The Gospel of the Lord.
November 7, 2023

“A man gave a great dinner to which he invited many. When the time for the dinner came, he dispatched his servant to say to those invited, ‘Come, everything is now ready.’ But one by one, they all began to excuse themselves.” (Luke 14:16–18)

Do you ever excuse yourself from the will of God? Do you pass up His invitation to feast at the table of His great dinner? More than anything else, the invitation God has given us to this “great dinner” is the invitation to participate in the Holy Mass and to pray. The fact that some would regularly excuse themselves from such an invitation shows that they do not understand that to which they have been invited. Others attend physically, but interiorly they are far from the feast that they attend.

In this parable, one after another of the invited guests did not come. So the man throwing the dinner sent out an invitation to “the poor and the crippled, the blind and the lame.” This is a reference to those Jews of Jesus’ time who recognized their need for the gift of salvation. They are those who were aware of their weaknesses and sins and knew that Jesus was the answer.

After the poor, crippled, blind and lame came to the feast, there was still more room. So the man sent his servants to invite those from “the highways and hedgerows” which is a reference to the Gospel being preached to the Gentiles who were not of Jewish origin.

Today, this feast continues to be offered. There are many lax Catholics, however, who refuse to come. There are those who find that life is too busy for them to make time for prayer and for Mass. They are those who are so caught up in worldly pursuits that they see little personal benefit in devoting themselves to the celebration of the Holy Eucharist.

If you wish to be among those who attend the feast of our Lord, you must work to identify yourself with the poor, crippled, blind and lame. You must recognize your brokenness, weaknesses and sins. You must not shy away from seeing yourself this way because it is to those that Jesus sends a desperate invitation. His desperation is an all-consuming desire for us to share in His love. He wants to love and heal those in need. We are those who are in need.

When we come to our Lord’s Feast through prayer, fidelity to His Word, and by our participation in the Sacraments, we will notice that He wants others to join us for His feast. Therefore, we must also see ourselves as those servants who are sent forth to the highways and hedgerows where we will find those who do not follow God’s will. They must be invited. Though they might not feel as though they belong, God wants them at His feast. We must do the inviting.

Reflect, today, upon two things. First, reflect upon any excuse you regularly use when God invites you to pray, to deepen your faith, and to participate in the Eucharist. Do you respond immediately and with eagerness? Or do you excuse yourself more often than you want to admit? Reflect, also, upon the duty given to you by God to go forth to the most lost souls so as to invite them to God’s feast. Our Lord wants everyone to know they are invited. Let Him use you to send forth His invitation.

My generous Lord, You have invited me to share in the glory of Your great Feast. You invite me every day to pray, grow strong in my faith, and to share in the Holy Eucharist. May I always respond to You and never excuse myself from Your invitations. Please also use me, dear Lord, to send forth Your invitation to those most in need. Jesus, I trust in You.

● **EXERCISE REQUIREMENTS**: In the reflection on the parable of the great dinner, what does the invitation to people from "the highways and hedgerows" refer to?

● **SOURCE MATERIAL**:
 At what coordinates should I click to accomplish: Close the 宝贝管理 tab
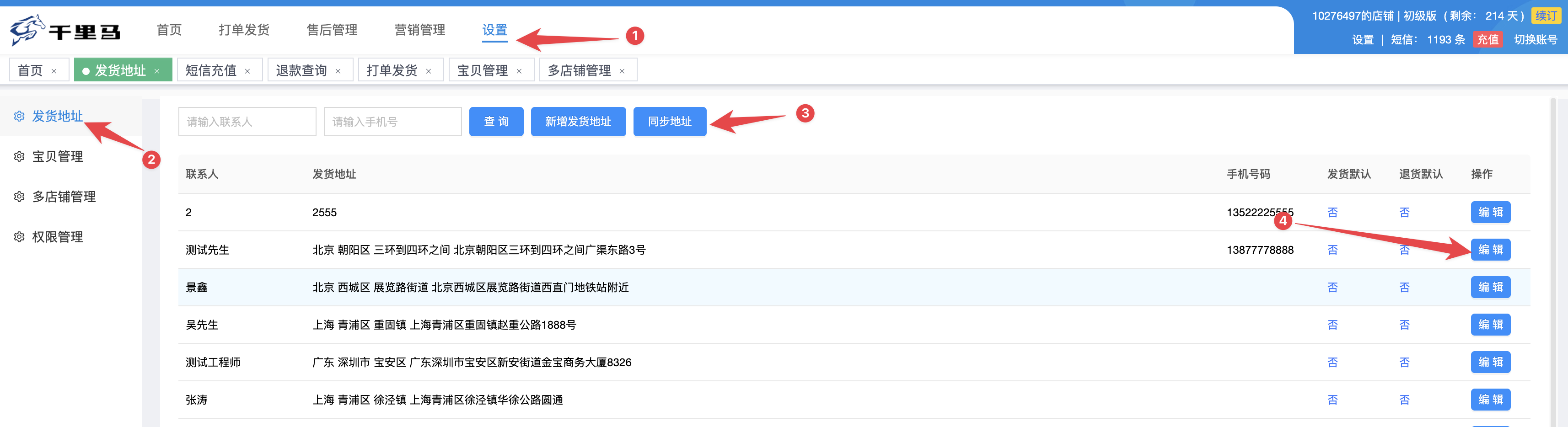[x=519, y=71]
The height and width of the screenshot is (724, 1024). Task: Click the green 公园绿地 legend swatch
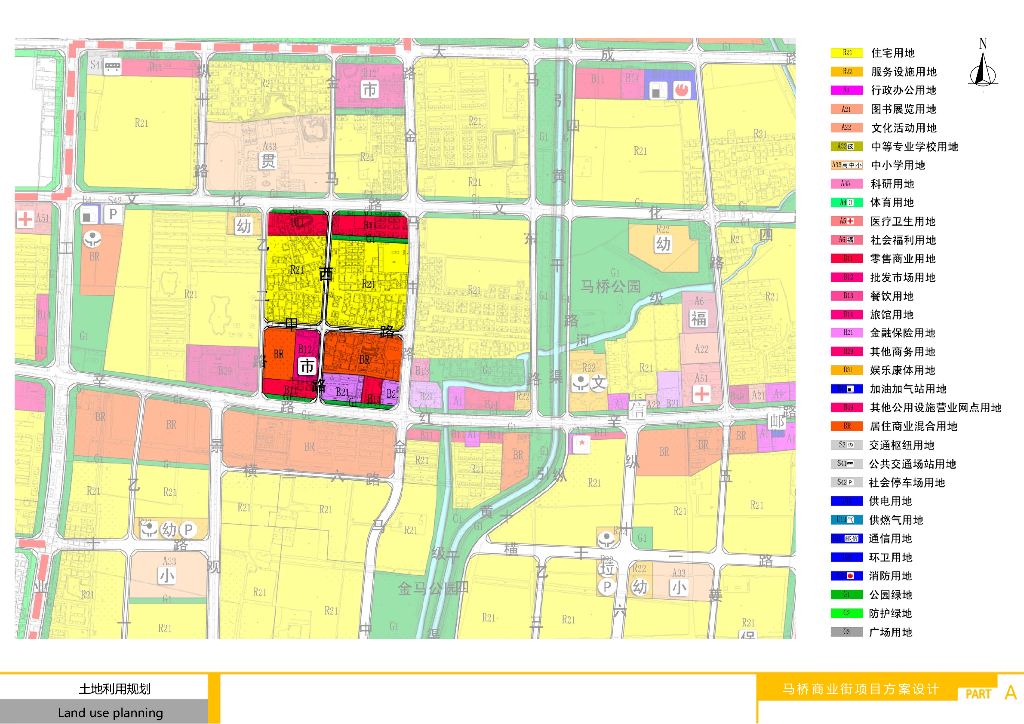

● **SOLUTION**: It refers to the Gospel being preached to the Gentiles, who were not of Jewish origin.